## Supplied records
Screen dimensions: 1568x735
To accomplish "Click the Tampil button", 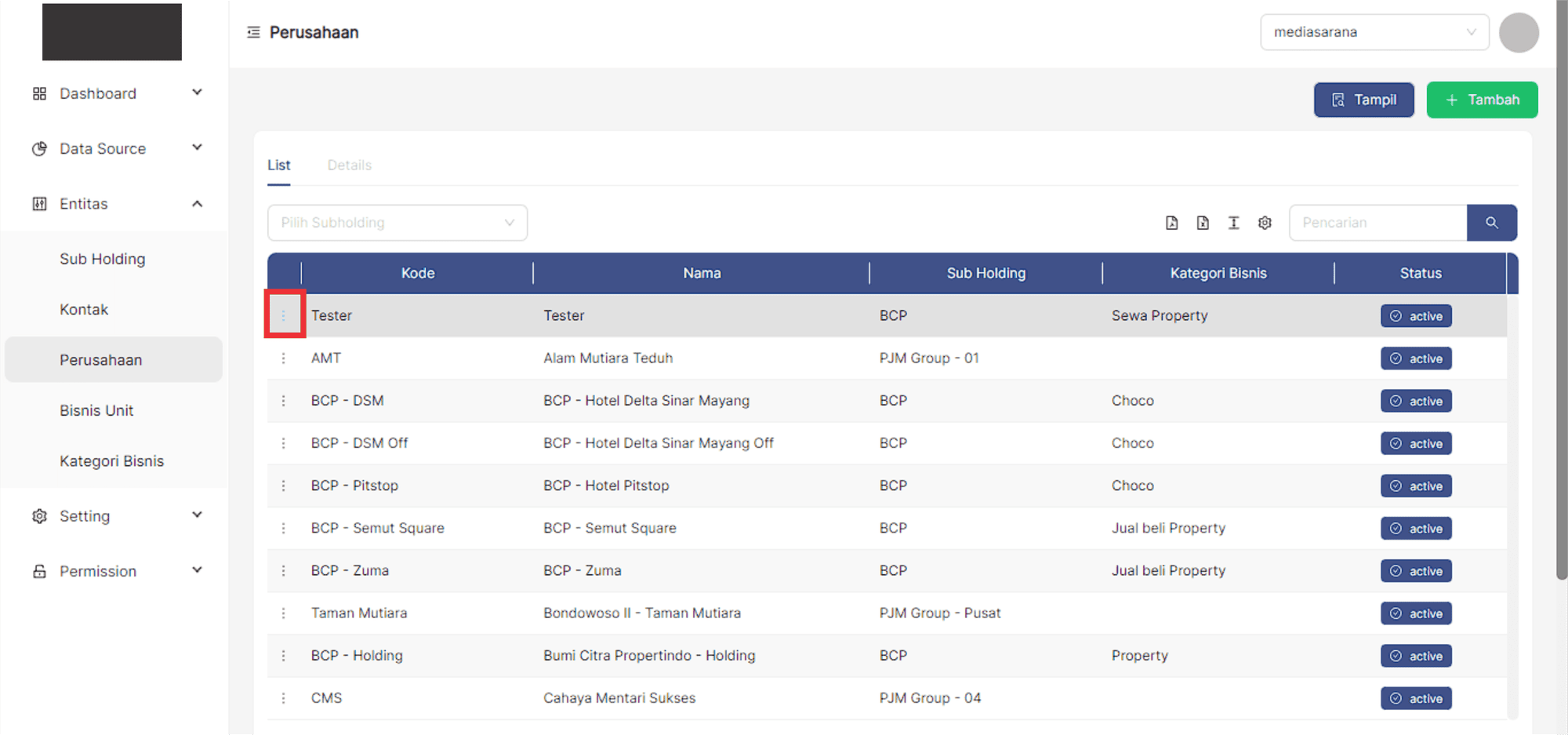I will (1363, 100).
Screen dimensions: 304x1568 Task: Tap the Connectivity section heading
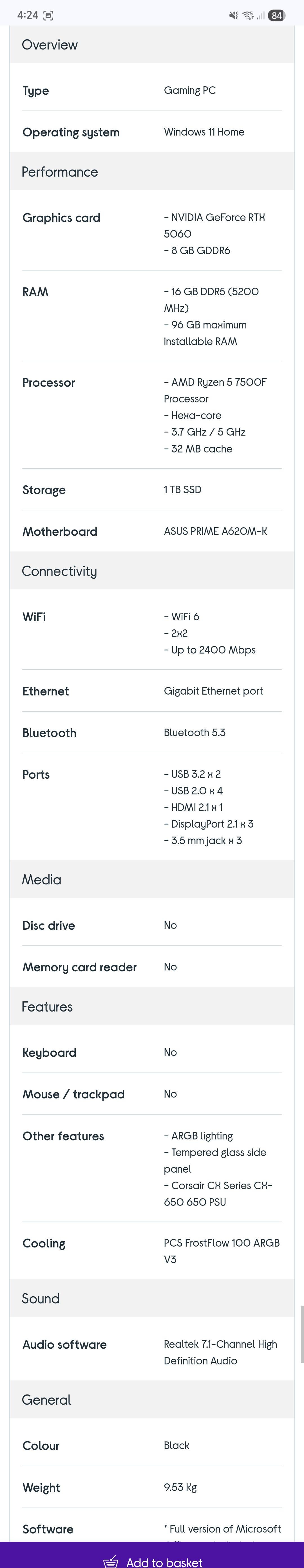point(59,571)
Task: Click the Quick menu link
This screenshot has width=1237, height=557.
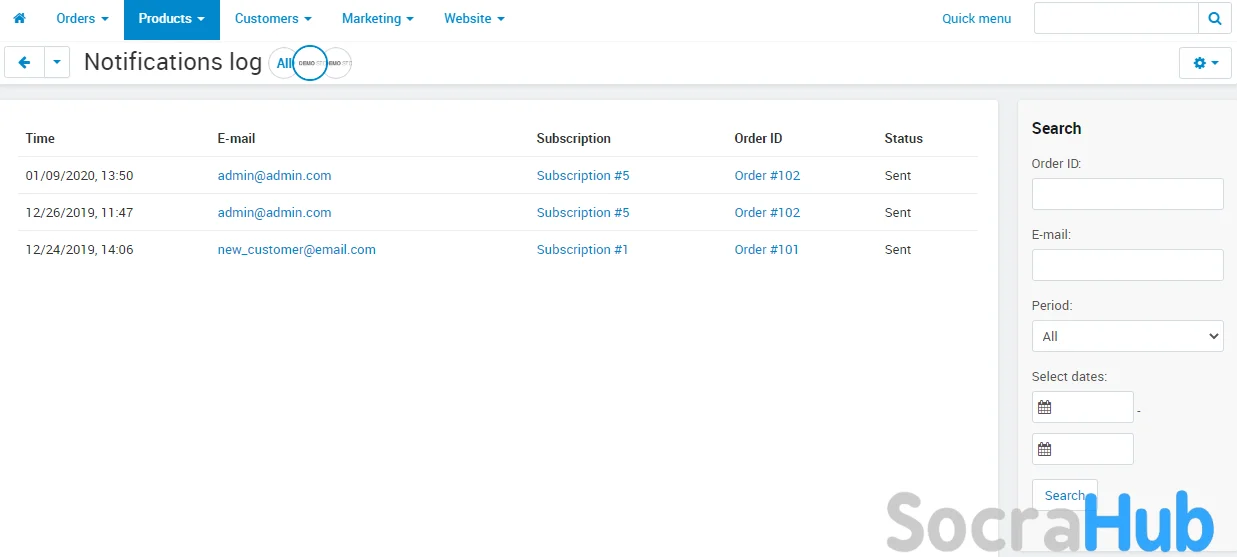Action: coord(976,19)
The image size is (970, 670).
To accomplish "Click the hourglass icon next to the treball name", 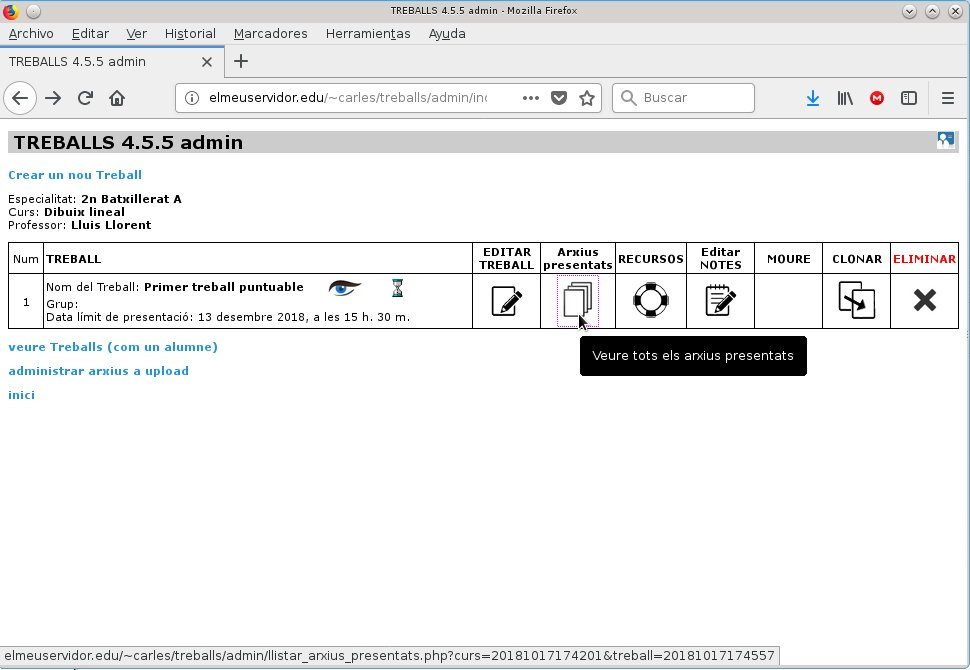I will (397, 288).
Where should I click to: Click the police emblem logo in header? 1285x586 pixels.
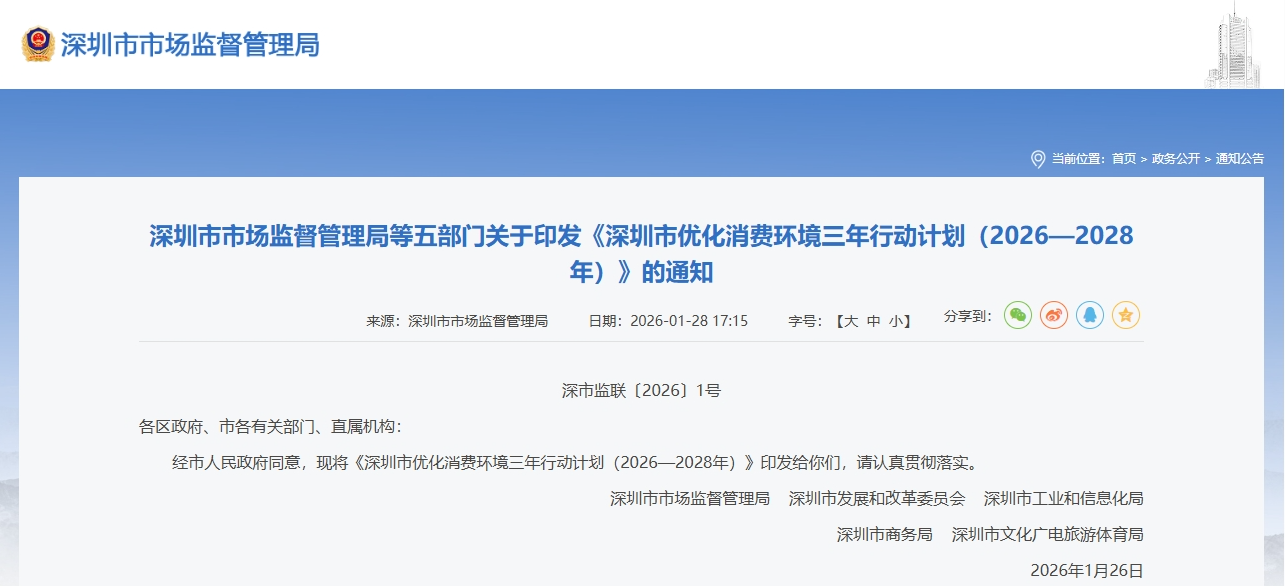coord(38,45)
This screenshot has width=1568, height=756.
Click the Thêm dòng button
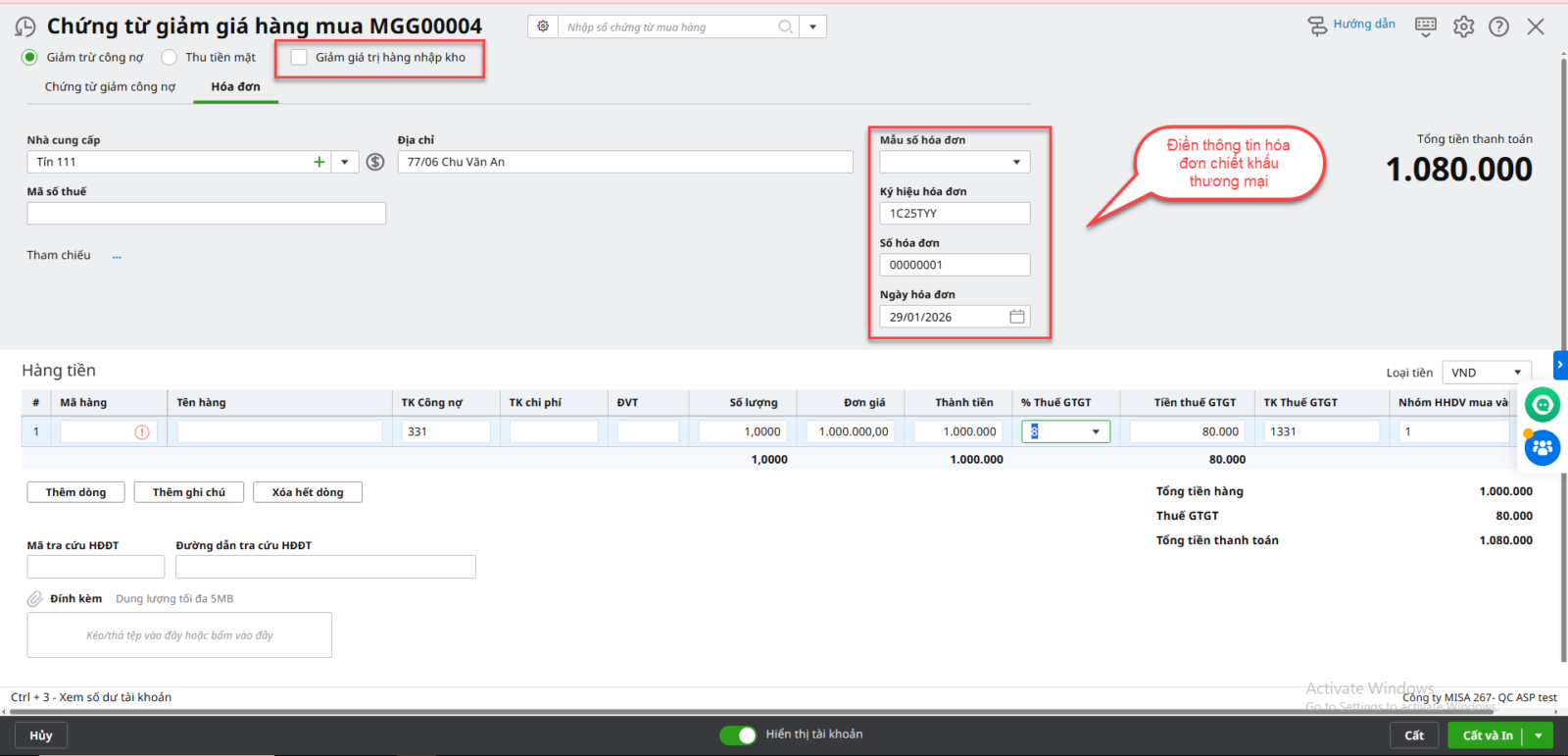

## Problem description
Exact copy, pictures excluded: print only the lines from the line containing "This screenshot has width=1568, height=756." through the end of the records.

## Response to the exercise
This screenshot has width=1568, height=756.
Click the Thêm dòng button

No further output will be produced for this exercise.